Andrew Apold mordru at FLITE.NET
Fri May 5 00:09:53 EDT 2000


>Fortunately for Micro$oft, they've managed to develop a business
>strategy in which they are able to sell bug fixes as "product
>upgrades."  Pay us $99 and we'll fix all the shoddy stuff we sold you
>last time.  Heheh.  Nice work if you can get it, and proof that the old
>adage of "there's a sucker born every minute" still rings true.  I'd say
>Micro$oft marketing, not their software, is "pretty damn good."

Some things are self-fulfilling.  Create something that all the "morons"
can use, and guess what, the "morons" will mess it up.  If you had a
system that required some intelligence to operate, then those most likely
to screw it up wouldn't be using them.  Thus they are more reliable.

Give in.  I was an Amiga developer.  The stuff mac users have been saying
to themselves these last 4-5 years, we said them, too.  It doesn't matter.
Develop for the largest market.

Information given:
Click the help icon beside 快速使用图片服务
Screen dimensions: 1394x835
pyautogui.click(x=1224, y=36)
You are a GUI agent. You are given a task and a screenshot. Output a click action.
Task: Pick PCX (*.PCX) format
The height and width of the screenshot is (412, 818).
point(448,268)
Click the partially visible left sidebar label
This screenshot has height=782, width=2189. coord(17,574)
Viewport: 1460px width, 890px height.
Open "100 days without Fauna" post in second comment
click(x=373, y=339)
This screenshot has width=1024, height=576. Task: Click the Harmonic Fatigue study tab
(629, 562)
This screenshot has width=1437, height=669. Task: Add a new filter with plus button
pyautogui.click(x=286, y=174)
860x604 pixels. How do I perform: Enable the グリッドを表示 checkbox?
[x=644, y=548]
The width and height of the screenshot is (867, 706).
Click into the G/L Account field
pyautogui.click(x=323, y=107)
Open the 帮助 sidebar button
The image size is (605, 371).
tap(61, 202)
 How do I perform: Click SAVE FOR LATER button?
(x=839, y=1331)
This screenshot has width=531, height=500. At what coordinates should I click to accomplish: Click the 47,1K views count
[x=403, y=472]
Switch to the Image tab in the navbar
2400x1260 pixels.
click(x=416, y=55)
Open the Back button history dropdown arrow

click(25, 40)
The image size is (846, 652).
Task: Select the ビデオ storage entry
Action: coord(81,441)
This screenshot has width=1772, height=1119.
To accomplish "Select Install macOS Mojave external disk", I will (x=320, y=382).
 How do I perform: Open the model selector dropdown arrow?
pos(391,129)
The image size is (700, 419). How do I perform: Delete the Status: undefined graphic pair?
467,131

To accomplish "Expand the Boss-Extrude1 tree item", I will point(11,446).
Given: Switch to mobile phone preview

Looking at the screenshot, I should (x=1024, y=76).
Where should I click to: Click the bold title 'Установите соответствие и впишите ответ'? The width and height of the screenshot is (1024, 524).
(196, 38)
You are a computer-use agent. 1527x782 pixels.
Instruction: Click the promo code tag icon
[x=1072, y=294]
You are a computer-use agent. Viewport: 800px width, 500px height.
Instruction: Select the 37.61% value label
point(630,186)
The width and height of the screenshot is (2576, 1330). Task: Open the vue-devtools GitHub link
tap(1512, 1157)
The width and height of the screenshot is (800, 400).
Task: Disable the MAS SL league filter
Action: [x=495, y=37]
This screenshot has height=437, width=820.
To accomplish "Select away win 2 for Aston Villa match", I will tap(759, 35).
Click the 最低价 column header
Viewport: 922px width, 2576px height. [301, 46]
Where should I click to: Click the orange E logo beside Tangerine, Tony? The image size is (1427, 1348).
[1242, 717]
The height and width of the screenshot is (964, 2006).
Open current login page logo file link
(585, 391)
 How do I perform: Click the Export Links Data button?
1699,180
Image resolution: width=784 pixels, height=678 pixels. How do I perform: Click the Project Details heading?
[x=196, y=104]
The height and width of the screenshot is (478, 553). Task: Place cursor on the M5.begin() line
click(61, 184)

Written exercise: Transcribe the part of the post between "can use, and" and "the largest market.", inclusive. The records have nothing to do with the post.

Task solution:
can use, and guess what, the "morons" will mess it up.  If you had a
system that required some intelligence to operate, then those most likely
to screw it up wouldn't be using them.  Thus they are more reliable.

Give in.  I was an Amiga developer.  The stuff mac users have been saying
to themselves these last 4-5 years, we said them, too.  It doesn't matter.
Develop for the largest market.